La Cancillería israelí rechazó este jueves la decisión gala de etiquetar los productos provenientes de los disputados territorios de Cisjordania, Jerusalén Este y los altos del Golán por considerar que no son parte de Israel.
"El gobierno de Israel condena la decisión de aplicar la instrucciones de la Comisión de la Unión Europea sobre etiquetado de productos israelíes que provienen de más allá de las de las líneas de 1967", sostiene el comunicado difundido por el Ministerio de Relaciones Exteriores israelí.
"Israel lamenta que justo Francia, donde hay una ley contra el boicot, fomente estas medidas, que pueden ser interpretadas como un espaldarazo a grupos radicales y al movimiento de boicot contra Israel", agrega la nota.
La decisión de Francia sigue las directrices aprobadas en 2015 por la Comisión Europea, que obliga a los países miembros del bloque comunitario a indicar la procedencia de los productos que fueron elaborados en esos territorios.

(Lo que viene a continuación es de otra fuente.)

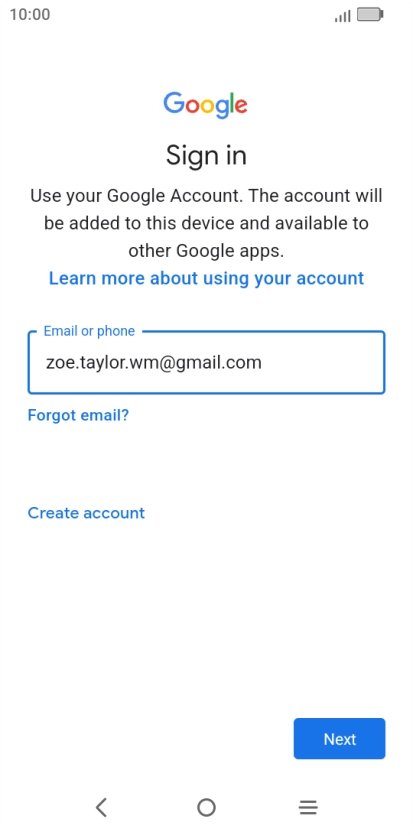The height and width of the screenshot is (835, 413).
Task: Open recents via the three-line navigation icon
Action: 308,807
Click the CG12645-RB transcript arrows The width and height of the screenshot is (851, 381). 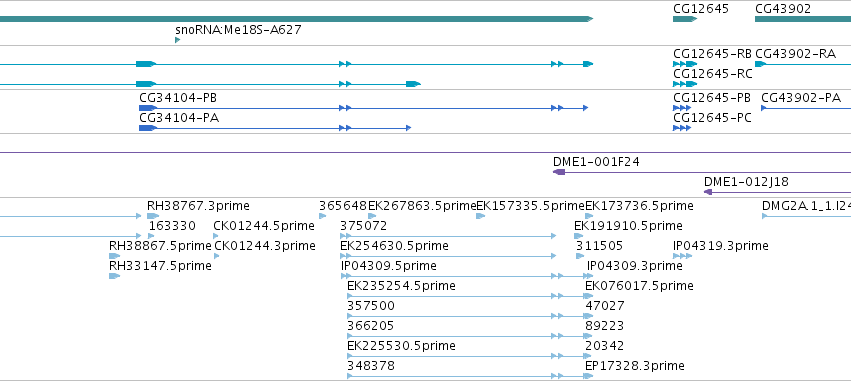[x=685, y=64]
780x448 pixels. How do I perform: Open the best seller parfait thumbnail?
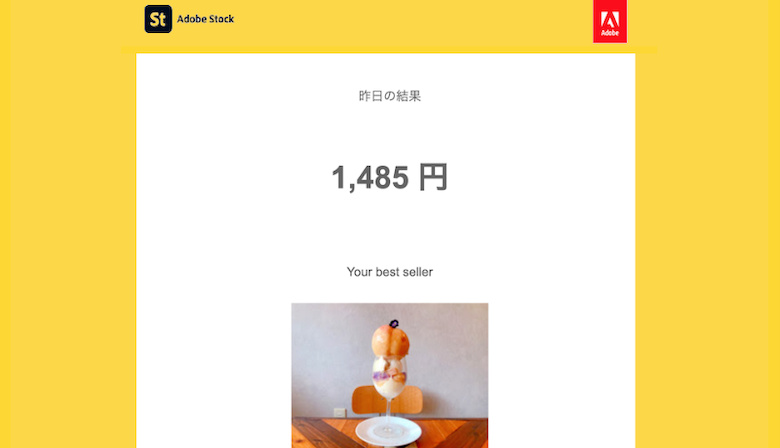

La Unión Europea considera que los territorios en disputa no forman parte del territorio soberano de Israel por lo que cualquier producto que provenga de los asentamientos no debería ser etiquetado como industria israelí.
Israel acusó a Francia de utilizar una doble vara y "olvidarse de otros 200 conflictos territoriales mundiales que hay hoy en el mundo", informó la agencia de noticias EFE.
Además, fuentes diplomáticas que hablaron bajo condición de anonimato opinan que el anuncio galo está relacionado con los obstáculos de Francia para convocar una conferencia internacional sobre el conflicto palestino israelí.